ВЫПОЛНИТЕ ЗАДАНИЕ :: В какой последовательности, согласно письмам М. Горького, следует дать антологию поэзии?

ПРЕДЛАГАЕМЫЙ ТЕКСТ ::
★ ★ ★ ★ ★

Письма, телеграммы, надписи 1927-1936 - Максим Горький
План работы литкружков и план журнала «Литучеба» еще не успел должным образом прочитать.
Антологию поэзии, я думаю, нужно дать в хронологической последовательности ее развития. Мировая поэзия — обязательна. Начать с песен, использовать Н. Берга, его сборник переводов и другие сборники этого типа. Побогаче дать XIX век Европы и у нас; получим интереснейший феномен: наша поэзия в XIX веке обогнала западную богатством и разнообразием тем социального характера.
Доброго здоровья.
И. А. НИКУЛЬШИНОЙ
22 января 1935, Москва.
Ире Никульшиной.
Дорогой товарищ Ира —
письмо Ваше запоздало, и поэтому я не успел во-время поздравить Вас с выходом замуж.
Поздравляю от всей души, желаю Вам и мужу Вашему доброго здоровья, крепкой дружбы и согласия в работе, взаимного понимания и успехов в учебе. И — не ссорьтесь из-за мелочей, а гоните их прочь от себя, как шмелей, как ос. Стихи писать я, к сожалению, не умею, но все-таки попробую и пришлю их Вам в другой раз.
А теперь повторю мое пожелание Вам и мужу доброго здоровья и чтоб вы родили штук шесть хороших сталинцев, таких же неутомимых строителей социалистической жизни, каковы их родители.
Сердечный привет!
22. I. 35.
А. КУРЕЛЛА
29 января 1935, Москва.
Дорогой т. Курелла —
я прочитал присланное Вами «либретто» дважды, и с литературной точки зрения оно мне кажется безукоризненным. Вы предупредили меня, что рассматривать его с этой точки зрения — не следует. Остаются — две: политическая, тут решаете Вы, постановочная — решает режиссер. Говоря с т. Димитровым, я имел в виду именно просмотр — вместе с ним и режиссером — подробно разработанного сценария. Часто бывает, что режиссеры, не вдумываясь в смысл сценария, в его целевую установку, вводят в ленту излишние «красоты», перегружают фильм пустяковой эстетикой, дешевенькой лирикой и вообще — «мармаладом». Вот — опасность, которую надо предвидеть и необходимо избежать. Тема «В борьбе за правду», как Вы ее пометили, требует эпической простоты, это — трагическая тема, и хотя в ее финале — победа, но все же эту тему нужно, по возможности, обнажить от «быта», от мелочей. Мне думается, что Вам следует устроить собеседование с т. Димитровым и техниками кино. Я — к Вашим услугам.

★ ★ ★ ★ ★

ИСХОДНЫЕ ДАННЫЕ ::
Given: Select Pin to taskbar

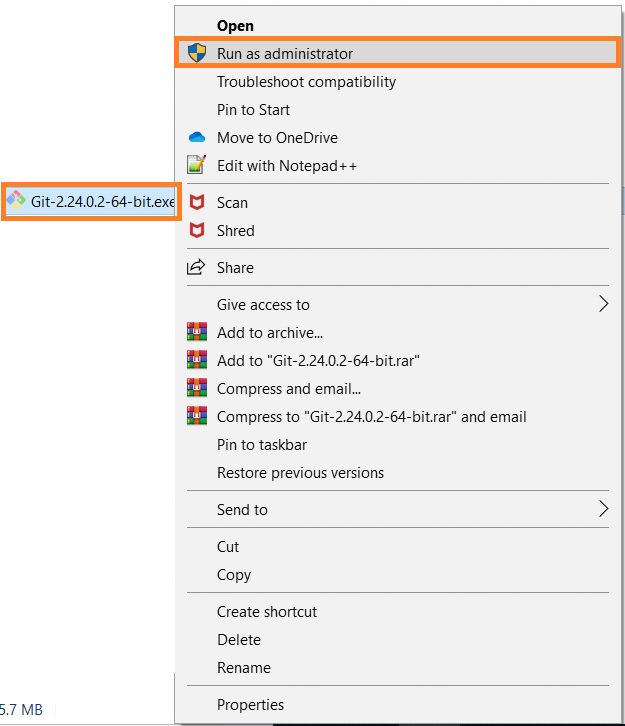Looking at the screenshot, I should (262, 445).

★ ★ ★ ★ ★

ОБРАЗЕЦ РЕШЕНИЯ :: В хронологической последовательности её развития.